*Task description*.
What is the count of lines in the records that include "will"? Reply with that number alone.

*Records shown*.
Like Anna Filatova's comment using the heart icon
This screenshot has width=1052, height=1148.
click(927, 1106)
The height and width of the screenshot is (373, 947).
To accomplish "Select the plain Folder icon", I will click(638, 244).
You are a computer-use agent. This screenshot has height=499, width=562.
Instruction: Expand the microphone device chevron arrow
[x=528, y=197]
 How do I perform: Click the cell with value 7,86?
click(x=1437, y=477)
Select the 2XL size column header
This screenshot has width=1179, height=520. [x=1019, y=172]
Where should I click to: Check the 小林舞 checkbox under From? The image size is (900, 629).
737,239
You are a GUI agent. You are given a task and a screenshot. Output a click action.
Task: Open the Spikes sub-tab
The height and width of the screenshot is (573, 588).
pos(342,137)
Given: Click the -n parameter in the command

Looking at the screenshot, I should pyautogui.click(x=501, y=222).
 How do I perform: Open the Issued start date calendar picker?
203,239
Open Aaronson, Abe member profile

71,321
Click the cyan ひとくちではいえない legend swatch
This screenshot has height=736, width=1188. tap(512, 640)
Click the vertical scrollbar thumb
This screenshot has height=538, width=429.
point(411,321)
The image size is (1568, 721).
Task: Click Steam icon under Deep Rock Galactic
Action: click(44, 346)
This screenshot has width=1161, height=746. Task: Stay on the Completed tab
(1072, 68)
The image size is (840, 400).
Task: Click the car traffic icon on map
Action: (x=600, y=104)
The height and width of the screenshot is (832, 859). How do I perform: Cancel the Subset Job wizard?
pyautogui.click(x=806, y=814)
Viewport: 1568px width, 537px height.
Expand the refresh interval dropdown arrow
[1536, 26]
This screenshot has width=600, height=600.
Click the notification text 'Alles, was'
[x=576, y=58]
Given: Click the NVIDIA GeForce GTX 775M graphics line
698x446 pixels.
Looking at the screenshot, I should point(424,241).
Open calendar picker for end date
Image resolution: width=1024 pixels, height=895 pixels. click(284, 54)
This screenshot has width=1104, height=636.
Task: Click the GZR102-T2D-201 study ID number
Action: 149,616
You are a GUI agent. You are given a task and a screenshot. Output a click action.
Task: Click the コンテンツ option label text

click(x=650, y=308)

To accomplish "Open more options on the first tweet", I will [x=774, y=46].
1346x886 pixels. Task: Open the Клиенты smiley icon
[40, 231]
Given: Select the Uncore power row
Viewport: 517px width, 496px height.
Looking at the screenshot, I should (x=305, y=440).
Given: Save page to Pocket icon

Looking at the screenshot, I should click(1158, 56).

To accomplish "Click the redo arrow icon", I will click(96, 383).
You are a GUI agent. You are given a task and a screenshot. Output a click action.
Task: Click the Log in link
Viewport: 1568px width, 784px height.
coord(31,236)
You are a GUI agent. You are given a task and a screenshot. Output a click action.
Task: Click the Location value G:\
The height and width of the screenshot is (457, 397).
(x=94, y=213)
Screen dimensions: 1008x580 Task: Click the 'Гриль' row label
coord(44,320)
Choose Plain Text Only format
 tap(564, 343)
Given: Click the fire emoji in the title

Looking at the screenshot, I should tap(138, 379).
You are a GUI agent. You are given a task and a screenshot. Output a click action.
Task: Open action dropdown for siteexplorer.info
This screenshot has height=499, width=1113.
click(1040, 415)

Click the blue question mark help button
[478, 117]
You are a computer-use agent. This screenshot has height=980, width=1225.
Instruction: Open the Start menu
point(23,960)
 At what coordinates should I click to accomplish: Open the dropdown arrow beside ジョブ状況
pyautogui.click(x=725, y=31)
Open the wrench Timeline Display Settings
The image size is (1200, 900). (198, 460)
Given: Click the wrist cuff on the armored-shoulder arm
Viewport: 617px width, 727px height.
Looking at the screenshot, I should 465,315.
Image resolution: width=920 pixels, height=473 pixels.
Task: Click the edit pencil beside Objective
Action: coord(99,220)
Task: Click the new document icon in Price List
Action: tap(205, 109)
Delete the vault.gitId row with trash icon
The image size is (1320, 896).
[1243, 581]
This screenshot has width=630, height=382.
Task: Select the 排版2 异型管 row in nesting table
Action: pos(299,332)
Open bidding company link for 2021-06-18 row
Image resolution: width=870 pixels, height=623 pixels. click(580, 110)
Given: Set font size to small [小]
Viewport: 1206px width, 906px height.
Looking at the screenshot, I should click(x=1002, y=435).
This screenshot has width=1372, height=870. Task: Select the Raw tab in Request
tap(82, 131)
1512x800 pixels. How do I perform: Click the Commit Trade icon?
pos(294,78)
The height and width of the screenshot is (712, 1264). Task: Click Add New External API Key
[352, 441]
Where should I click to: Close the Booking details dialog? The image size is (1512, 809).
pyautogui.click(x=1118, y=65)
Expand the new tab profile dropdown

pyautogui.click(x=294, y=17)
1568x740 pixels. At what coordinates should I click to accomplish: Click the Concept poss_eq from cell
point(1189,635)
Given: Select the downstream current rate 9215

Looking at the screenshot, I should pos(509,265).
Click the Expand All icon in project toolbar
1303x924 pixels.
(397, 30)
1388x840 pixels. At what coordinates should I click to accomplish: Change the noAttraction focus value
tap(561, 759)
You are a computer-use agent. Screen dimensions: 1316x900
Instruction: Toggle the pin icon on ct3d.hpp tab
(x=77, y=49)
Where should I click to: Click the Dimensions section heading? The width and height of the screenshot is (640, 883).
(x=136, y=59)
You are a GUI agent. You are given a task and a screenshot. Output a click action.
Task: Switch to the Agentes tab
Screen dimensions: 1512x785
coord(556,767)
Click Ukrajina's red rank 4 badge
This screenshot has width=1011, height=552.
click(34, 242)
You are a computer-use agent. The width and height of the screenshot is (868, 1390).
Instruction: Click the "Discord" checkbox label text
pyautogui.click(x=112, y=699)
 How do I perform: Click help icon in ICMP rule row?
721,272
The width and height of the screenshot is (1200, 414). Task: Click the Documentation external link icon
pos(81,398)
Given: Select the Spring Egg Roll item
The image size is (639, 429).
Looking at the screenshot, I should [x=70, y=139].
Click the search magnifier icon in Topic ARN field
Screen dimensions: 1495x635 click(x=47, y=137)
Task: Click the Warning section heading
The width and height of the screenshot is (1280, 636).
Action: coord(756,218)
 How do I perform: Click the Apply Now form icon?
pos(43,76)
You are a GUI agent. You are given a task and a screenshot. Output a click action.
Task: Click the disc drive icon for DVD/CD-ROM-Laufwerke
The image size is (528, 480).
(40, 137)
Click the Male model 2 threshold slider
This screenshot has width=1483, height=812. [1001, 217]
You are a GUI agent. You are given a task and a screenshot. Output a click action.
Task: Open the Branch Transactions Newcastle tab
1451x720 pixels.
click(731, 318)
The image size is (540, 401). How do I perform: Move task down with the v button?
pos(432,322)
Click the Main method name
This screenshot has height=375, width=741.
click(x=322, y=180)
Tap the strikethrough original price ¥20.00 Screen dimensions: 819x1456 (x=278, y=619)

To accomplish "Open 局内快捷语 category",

*Solution for this task*.
3